According to the Alameda County Health Department’s COVID-19 dashboard, COVID case counts in Piedmont have popped up by 52 since Tuesday, from 764 to 816 on Friday. (As we’ve noted before, the county often adjusts numbers up or down as they reconcile their data every week so it’s hard to tell if this represents a true dramatic weekly increase or simply a record-keeping update.)
Regardless of Piedmont’s case numbers, the trends that now matter most, according to new CDC guidelines as reported by The Washington Post today are “metrics for the number of new hospital admissions with covid-19, and the number of hospitalized covid-19 patients, in addition to case counts, in every county.”
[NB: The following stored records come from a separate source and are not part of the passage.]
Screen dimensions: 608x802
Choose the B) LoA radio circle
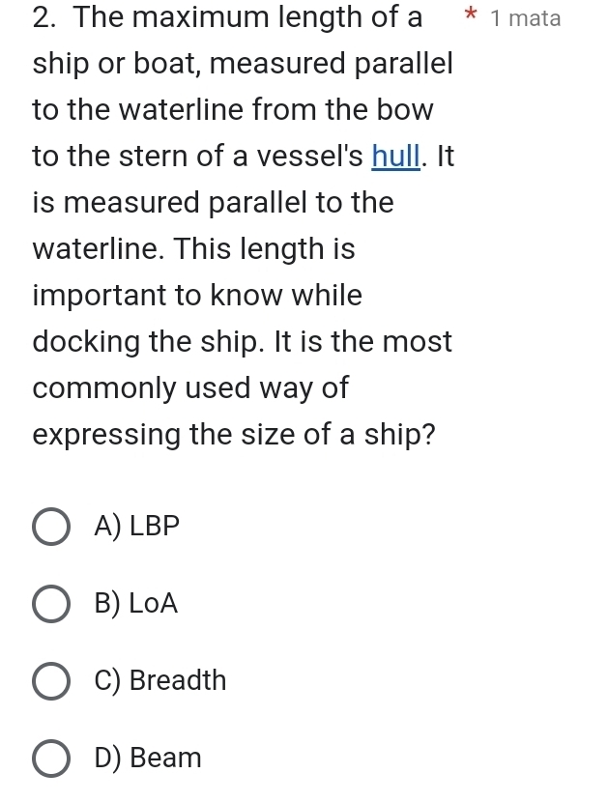point(52,604)
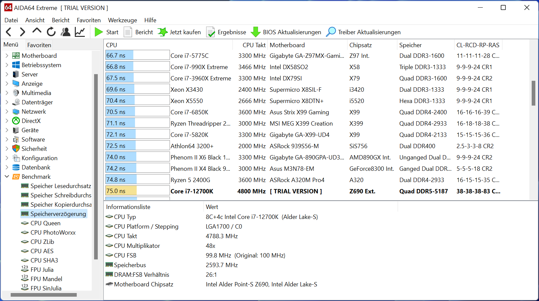Click the Bericht clipboard icon in toolbar

[128, 32]
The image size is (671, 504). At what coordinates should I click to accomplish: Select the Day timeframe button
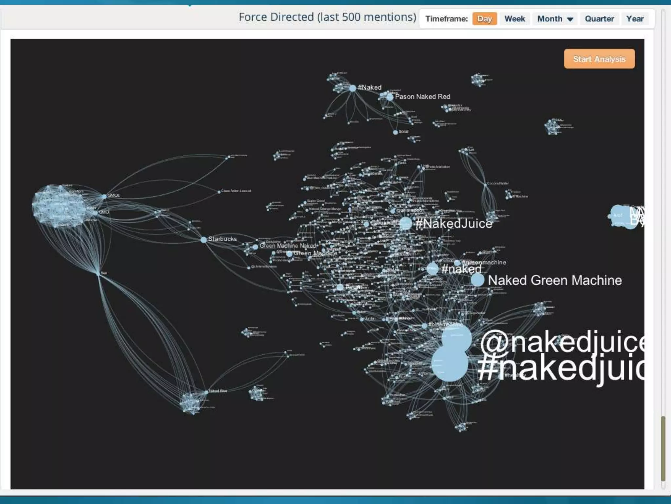[484, 19]
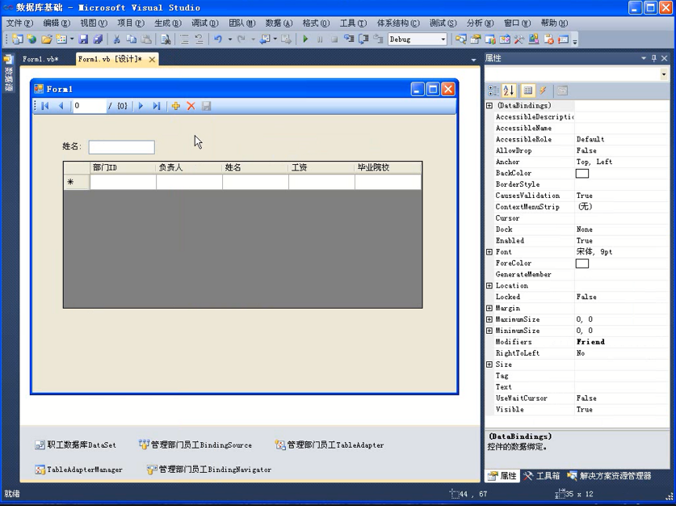The width and height of the screenshot is (676, 506).
Task: Click the Save All toolbar icon
Action: coord(98,39)
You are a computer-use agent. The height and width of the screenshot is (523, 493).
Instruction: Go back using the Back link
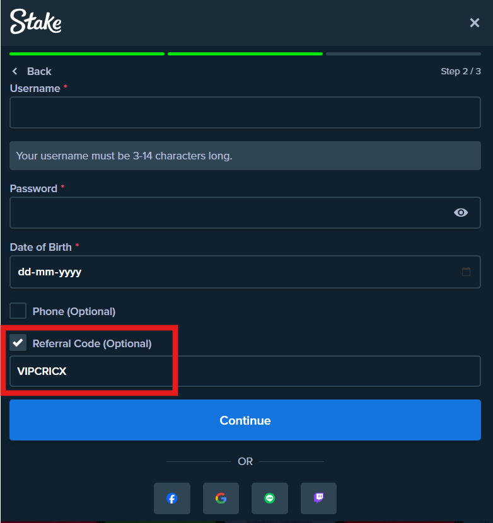(x=38, y=71)
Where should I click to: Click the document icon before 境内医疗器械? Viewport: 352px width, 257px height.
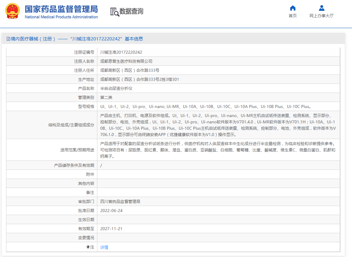point(8,39)
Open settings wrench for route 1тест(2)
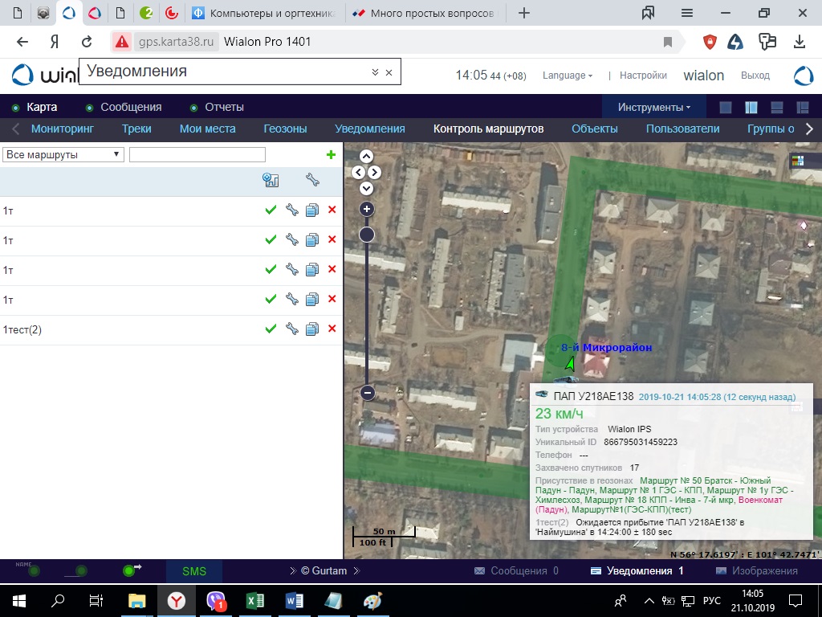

While not saying so explicitly, the new guidance provides a framework for living safely with a virus that is expected to remain at endemic levels for the foreseeable future — a goal that was out of reach for most of the last two years amid recurring surges and the arrival of new variants when far fewer people had gained immunity from vaccinations or infections.“CDC’s new approach to covid means most Americans can go without masks”, Feb. 25 The Washington Post
According to the San Francisco Chronicle, “almost all Bay Area counties on Friday dropped suddenly out of the federally defined ‘high transmission’ category for COVID-19” after the CDC announced the new criteria. Alameda County is now in a “low transmission” category. It already dropped its indoor mask mandate for vaccinated people on Feb. 15.
According to the Chronicle, “California still requires masking in all K-12 schools, but is scheduled on Monday to announce a date for lifting the mandate. It was not immediately clear if the CDC’s new guidance would factor into the state’s school masking decision.”